Die große Euphorie ist erstmal verflogen. Nach dem berauschenden Auftaktsieg bei der WM gegen den Iran ist die englische Nationalmannschaft am Freitagabend im angelsächsischen Duell gegen die USA nicht über ein 0:0 hinausgekommen. Die US-Boys waren über einige Strecken sogar die bestimmende Mannschaft mit den insgesamt besseren Chancen. Und so schlugen einige England-Legenden nach dem Spiel Alarm: "Es war schwach. Wir sind alle enttäuscht. Wir wollten viel mehr von England", sagte Gary Neville beim Sender ITV.
Beistand bekam er von seinem ehemaligen ManUnited-Kollegen, dem Iren Roy Keane, der ebenfalls als ITV-Experte im Einsatz war: "Sie wirkten ideenlos", befand Keane und sprach von eine "schrecklichen Leistung". Neville nahm in seine Kritik alle Mannschaftsteile ein und sagte speziell mit Blick auf die zuvor viel gepriesene Schaltzentrale: "Ich fand, wir haben im Mittelfeld teilweise müde ausgesehen. Wir haben nicht gut kombiniert. Ihr Mittelfeld (der USA, d. Red.) war deutlich besser."
Die England-Profis und auch Trainer Gareth Southgate waren indes darum bemüht, das Positive zu sehen: "Wir wissen, dass wir besser spielen können. Es ist ein Unentschieden bei einer WM. Kein Spiel ist einfach. Nach unserer ersten Leistung haben die Leute gedacht, wir würden Erdrutschsiege gegen jedes Team einfahren. Aber das ist nicht der Fall", sagte Kapitän Harry Kane, der sich über den Punkt und die Tatsache freute, dass die "Three Lions" am letzten Spieltag mit einem Sieg gegen Wales als Gruppensieger feststehen könnten. Southgate befand: "Ich wusste, dass es nach so einem Hoch schwierig sein würde, diese Art von Leistung zu wiederholen, also bin ich wirklich zufrieden, wie sich die Spieler reingeworfen haben."

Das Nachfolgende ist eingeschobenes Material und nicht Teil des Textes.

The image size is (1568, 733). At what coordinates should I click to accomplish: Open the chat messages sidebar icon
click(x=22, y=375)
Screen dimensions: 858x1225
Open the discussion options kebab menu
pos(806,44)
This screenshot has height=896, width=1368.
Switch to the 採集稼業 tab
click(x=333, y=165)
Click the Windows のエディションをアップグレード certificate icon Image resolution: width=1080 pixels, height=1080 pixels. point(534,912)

Neville und Co. vermissen Foden und Alexander-Arnold
Der Trainer selbst sorgte bei den Beobachtern indes für Unverständnis: "Die Einwechslungen, die er gemacht hat, hatten keinen wirklichen Einfluss", stichelte Keane und bekam von den Kollegen recht. Vor allem die ausgebliebene Einwechslung von Edeltechniker Phil Foden sorgte für Kopfschütteln: "Ich war enttäuscht, dass Foden nicht gekommen ist", sagte Neville. Statt Foden durfte Mason Mount über 90 Minuten im offensiven Mittelfeld wirken – ohne großen Erfolg: "Es war verblüffend, dass er 90 Minuten im Spiel blieb. Es war sonderbar", sagte der ehemalige England-Torhüter Rob Green bei BBC Radio 5.

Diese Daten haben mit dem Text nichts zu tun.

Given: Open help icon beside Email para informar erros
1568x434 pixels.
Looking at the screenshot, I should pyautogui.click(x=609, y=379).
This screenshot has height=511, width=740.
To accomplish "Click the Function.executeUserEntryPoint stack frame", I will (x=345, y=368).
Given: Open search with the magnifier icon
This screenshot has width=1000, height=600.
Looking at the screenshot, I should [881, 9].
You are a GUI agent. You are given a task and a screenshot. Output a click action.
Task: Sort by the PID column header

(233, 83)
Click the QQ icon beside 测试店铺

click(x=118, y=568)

Der frühere Weltklasse-Rechtsverteidiger Neville hat auf dieser Position indes auch Trent Alexander-Arnold vom FC Liverpool vermisst: "Er ist eines der größten Talente, was seine Flanken angeht." Und gute Flanken hätten den Engländern in der Schlussphase womöglich noch einmal zu mehr Torgefahr verhelfen können. "Ich glaube andere Nationen – Brasilien, Spanien, wohl auch Frankreich – hätten Foden und Trent in der Startelf", bilanzierte Neville.

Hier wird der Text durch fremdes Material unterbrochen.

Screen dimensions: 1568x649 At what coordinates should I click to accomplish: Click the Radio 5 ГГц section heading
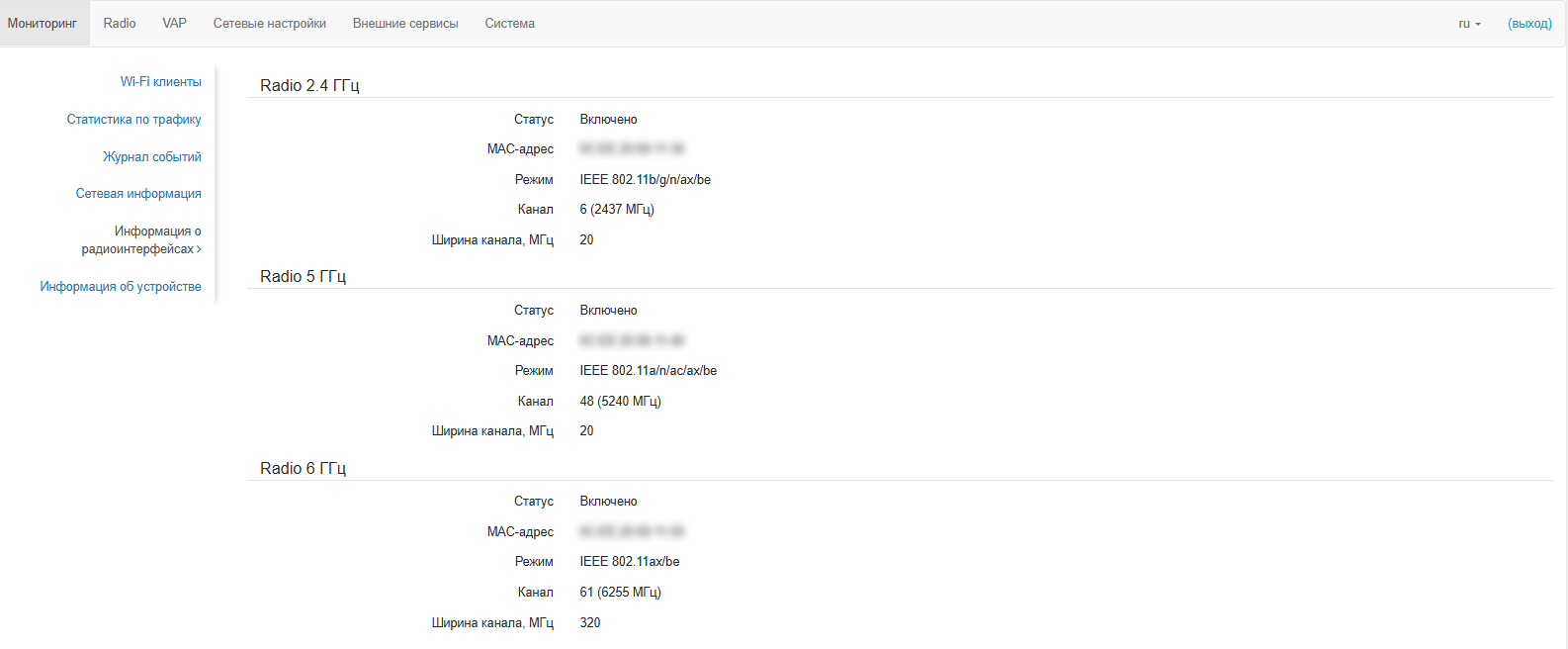(303, 277)
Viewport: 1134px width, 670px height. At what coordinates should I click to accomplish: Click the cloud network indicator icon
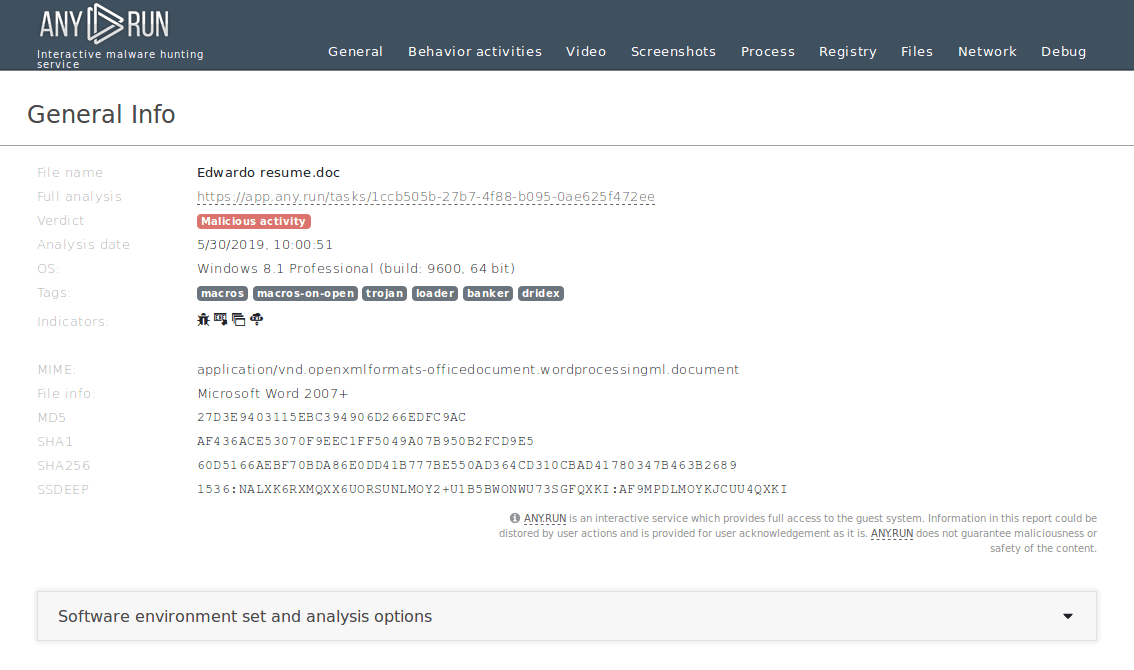pyautogui.click(x=256, y=320)
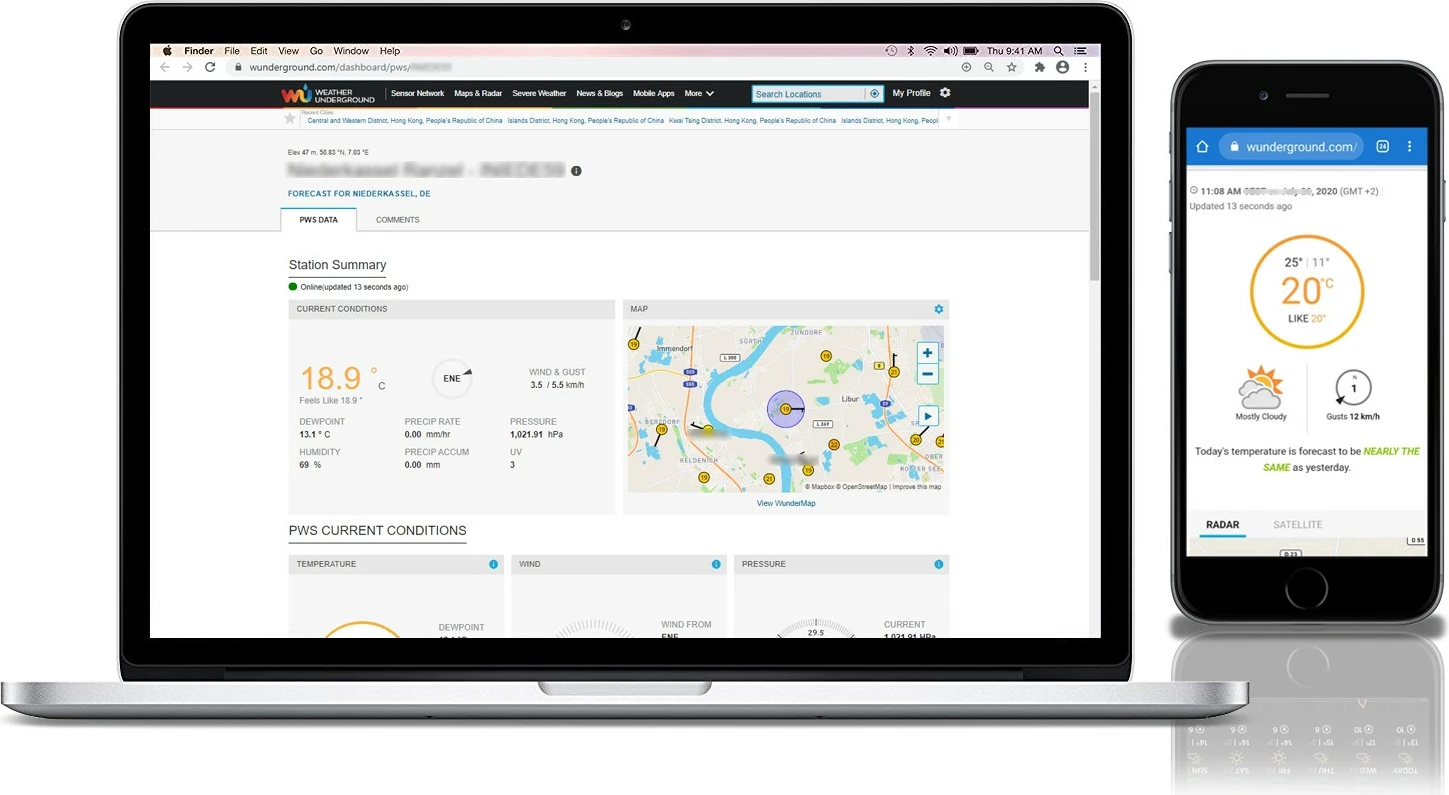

"Große Frage": Lineker zählt Southgate an
Dass der schon länger nicht unumstrittene Southgate im weiteren Turnierverlauf liefern muss, implizierte in Gary Lineker auch eine weitere England-Legende: "Schlechte Leistung von England, aber das passiert irgendwann bei einer Weltmeisterschaft", schrieb er bei Twitter. "Die große Frage ist, selbst bei einer so talentierten Truppe, ob der Trainer mit seinen Taktiken und Einwechslungen etwas zum Positiven verändern kann, wenn es mal nicht läuft" Am besten wohl schon im abschließenden Gruppenspiel gegen Wales am kommenden Dienstag (20 Uhr).